İnsan denilince ruhla bedeni birlikte hatırlarız. Ama çok iyi biliriz ki insanda esas olan ruhtur; beden onun hanesi, yahut elbisesi hükmündedir. Buna göre kulun fiilleri denilince de en önce ruhun işleri hatırlanmalıdır. Ancak, ne ruh ve ne de onun işleri gözle görülmediğinden bu ifade bize öncelikle “bedenle yaptığımız faaliyetleri” hatırlatır. Kaldı ki bedenle yapığımız işler de yine ruhtan gelen emirle, onun irade etmesiyle ortaya çıkmaktadır.
Ruhumuz dilemedikçe ayaklarımız yürümez, elimiz bir şeyi tutmaz, gözlerimiz bir tarafa yönelmez. Nitekim, görünen ve görünmeyen bütün faaliyetlerin kaynağı ruhtur ve “sorumluluk” da ancak ruh için söz konusudur; bir şey dileme ve icra etme gücüne sahip olmayan organlar için değil.
Şu var ki, kalbe gelen vesveselerle kalbin kendi işlerini birbirine karıştırmamak gerekir. Vesvese kalbin değil şeytanın fiilidir. Onun içindir ki insan, kalbine gelen pis hatıralardan, çirkin sözlerden sorumlu değildir. “Kimsenin bir başkasının yükünü yüklenmeyeceği” temel bir hükümdür, buna göre şeytanın işini kalp yüklenemez, yani vesveselerden kalp sorumlu olmaz.
“Hiçbir günahkâr, başkasının günah yükünü yüklenmez.” (Necm, 53/38)
Nur Külliyatı’nda, vesveseye düşen hassas kişileri rahatlatacak harika bir tespite yer verilir:
“…O çirkin sözler senin kalbinin sözleri değil. Çünkü senin kalbin ondan müteessir ve müteessiftir.” (Sözler)
Kafamıza taş atılmışsa ve biz onun yarasından acı duyuyorsak bu atışı başkası yapmış demektir.
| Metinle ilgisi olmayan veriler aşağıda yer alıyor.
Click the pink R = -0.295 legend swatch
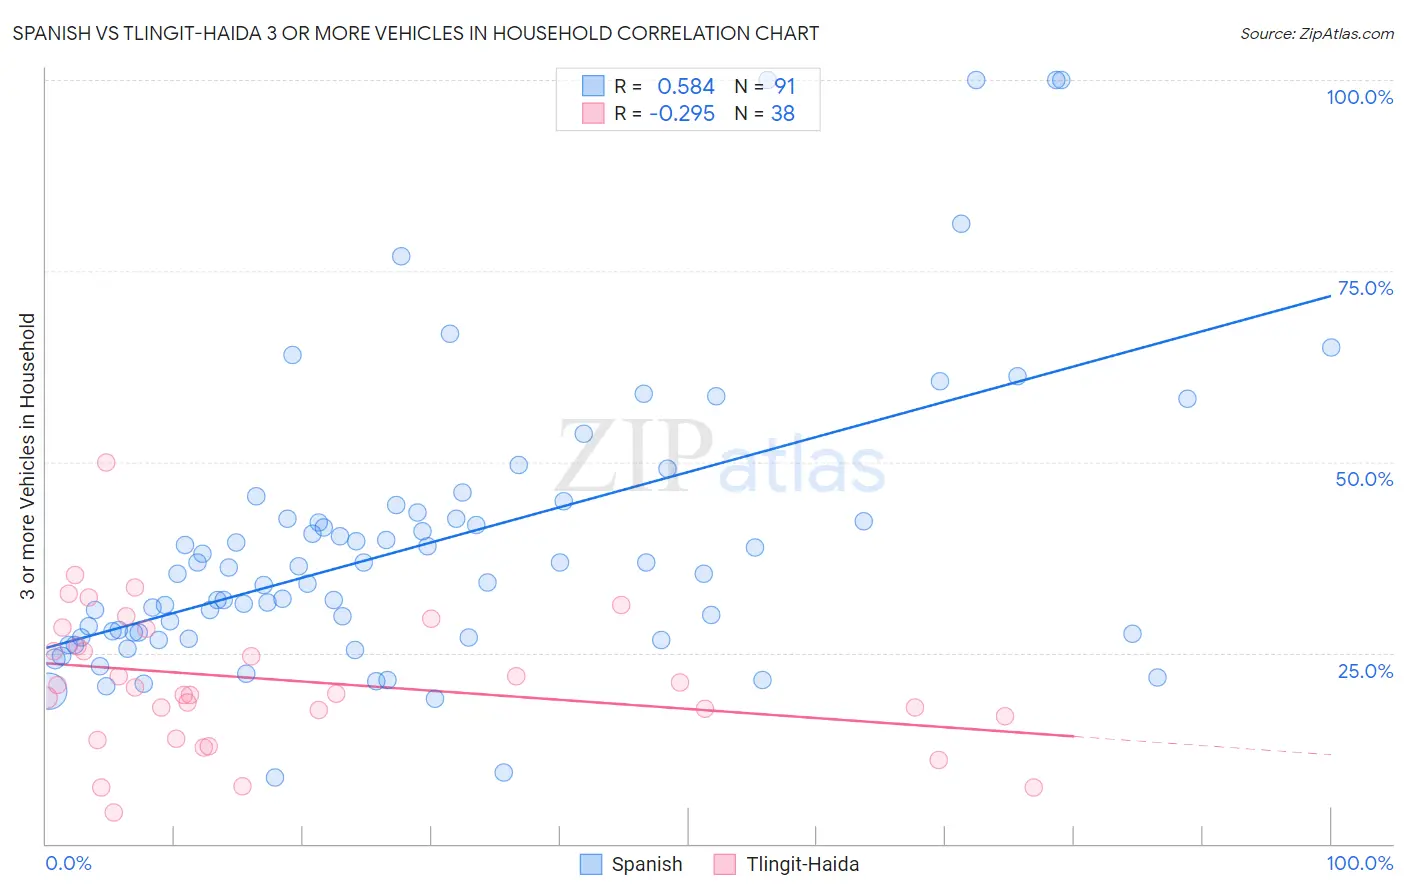Image resolution: width=1406 pixels, height=892 pixels. point(593,113)
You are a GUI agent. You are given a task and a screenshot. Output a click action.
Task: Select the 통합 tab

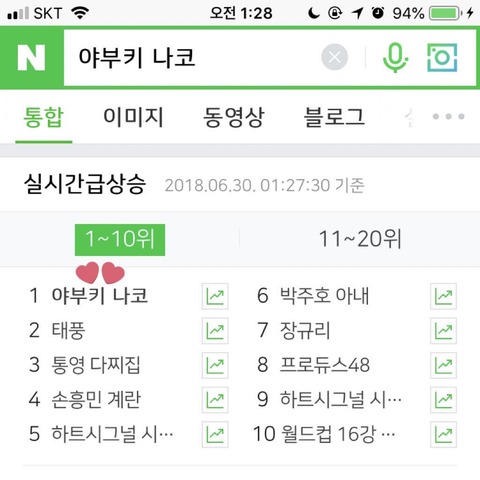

Kendi kafamızı kendi elimizle kırıp sonra da oturup üzülmemiz söz konusu olamaz.
Yukarıdaki güzel tespite göre, kişi kalbine gelen kötü şeylerden rahatsızlık duyuyorsa bu demektir ki o sözler kalbin değil şeytanındır.
Kalbin sorumluluğunu ortaya koyan diğer bir ayet-i kerime:
“Hakkında bilgin bulunmayan şeyin ardına düşme. Çünkü kulak, göz ve gönül, bunların hepsi yaptıklarından sorumludur.” (İsra, 17/36)
Ve bu ayetteki haberi destekleyen bir başka ferman:
“Zulmedenlere meyletmeyin. Aksi halde size ateş dokunur...” (Hud, 11/113)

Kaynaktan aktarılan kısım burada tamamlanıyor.